Mountain in Washington (state), United States

Himmelhorn is a 7880 ft mountain summit located in the remote and rugged Picket Range within North Cascades National Park in the state of Washington. The peak lies 0.7 mi west of Mount Terror and the small Mustard Glacier lies on its northern slope. The first ascent of Himmelhorn was made on September 8, 1961, by Ed Cooper, Glen Denny, Joan and Joe Firey, and George Whitmore. Originally called Himmelgeisterhorn, Himmelhorn means Horn of the Sky Spirit.

==Climate==

Himmelhorn is located in the marine west coast climate zone of western North America. Weather fronts originating in the Pacific Ocean travel northeast toward the Cascade Mountains. As fronts approach the North Cascades, they are forced upward by the peaks of the Cascade Range (orographic lift), causing them to drop their moisture in the form of rain or snowfall onto the Cascades. As a result, the west side of the North Cascades experiences high precipitation, especially during the winter months in the form of snowfall. Because of maritime influence, snow tends to be wet and heavy, resulting in high avalanche danger. During winter months, weather is usually cloudy, but due to high pressure systems over the Pacific Ocean that intensify during summer months, there is often little or no cloud cover during the summer.

==Geology==

The North Cascades features some of the most rugged topography in the Cascade Range with craggy peaks, spires, ridges, and deep glacial valleys. Geological events occurring many years ago created the diverse topography and drastic elevation changes over the Cascade Range leading to the various climate differences.
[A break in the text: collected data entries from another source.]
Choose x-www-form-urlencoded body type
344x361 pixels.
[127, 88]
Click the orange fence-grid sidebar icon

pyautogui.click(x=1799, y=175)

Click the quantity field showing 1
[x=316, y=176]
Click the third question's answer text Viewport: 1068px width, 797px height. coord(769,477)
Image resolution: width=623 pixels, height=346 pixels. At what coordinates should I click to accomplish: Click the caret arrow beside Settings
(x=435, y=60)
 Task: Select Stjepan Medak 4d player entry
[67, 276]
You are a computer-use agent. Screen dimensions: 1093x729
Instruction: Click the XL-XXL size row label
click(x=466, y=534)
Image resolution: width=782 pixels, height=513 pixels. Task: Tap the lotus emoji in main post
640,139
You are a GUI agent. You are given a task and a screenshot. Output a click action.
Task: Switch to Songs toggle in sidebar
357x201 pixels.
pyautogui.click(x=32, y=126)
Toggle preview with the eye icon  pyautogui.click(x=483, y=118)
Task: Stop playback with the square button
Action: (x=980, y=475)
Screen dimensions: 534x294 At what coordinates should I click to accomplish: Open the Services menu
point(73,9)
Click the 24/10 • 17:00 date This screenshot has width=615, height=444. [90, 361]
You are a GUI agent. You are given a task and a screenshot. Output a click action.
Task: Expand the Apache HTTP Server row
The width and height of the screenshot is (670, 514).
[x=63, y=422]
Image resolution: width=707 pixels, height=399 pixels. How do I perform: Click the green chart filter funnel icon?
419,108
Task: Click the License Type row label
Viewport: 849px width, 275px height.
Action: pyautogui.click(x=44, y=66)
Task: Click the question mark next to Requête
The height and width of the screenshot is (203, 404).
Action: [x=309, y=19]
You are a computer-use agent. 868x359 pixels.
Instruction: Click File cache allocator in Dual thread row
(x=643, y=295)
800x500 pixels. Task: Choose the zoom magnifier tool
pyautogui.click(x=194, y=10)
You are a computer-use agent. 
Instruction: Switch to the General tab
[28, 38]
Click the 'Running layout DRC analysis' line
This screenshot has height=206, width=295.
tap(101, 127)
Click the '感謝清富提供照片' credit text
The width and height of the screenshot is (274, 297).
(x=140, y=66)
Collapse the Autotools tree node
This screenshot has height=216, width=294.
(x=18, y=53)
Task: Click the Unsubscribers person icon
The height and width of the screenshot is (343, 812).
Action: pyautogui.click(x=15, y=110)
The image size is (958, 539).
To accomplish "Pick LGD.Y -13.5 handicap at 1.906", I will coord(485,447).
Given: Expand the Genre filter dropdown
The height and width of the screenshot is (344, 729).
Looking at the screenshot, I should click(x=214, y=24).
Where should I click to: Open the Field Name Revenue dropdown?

The history of the formation of the Cascade Mountains dates back millions of years ago to the late Eocene Epoch. With the North American Plate overriding the Pacific Plate, episodes of volcanic igneous activity persisted. In addition, small fragments of the oceanic and continental lithosphere called terranes created the North Cascades about 50 million years ago.

During the Pleistocene period dating back over two million years ago, glaciation advancing and retreating repeatedly scoured the landscape leaving deposits of rock debris. The U-shaped cross section of the river valleys is a result of recent glaciation. Uplift and faulting in combination with glaciation have been the dominant processes which have created the tall peaks and deep valleys of the North Cascades area.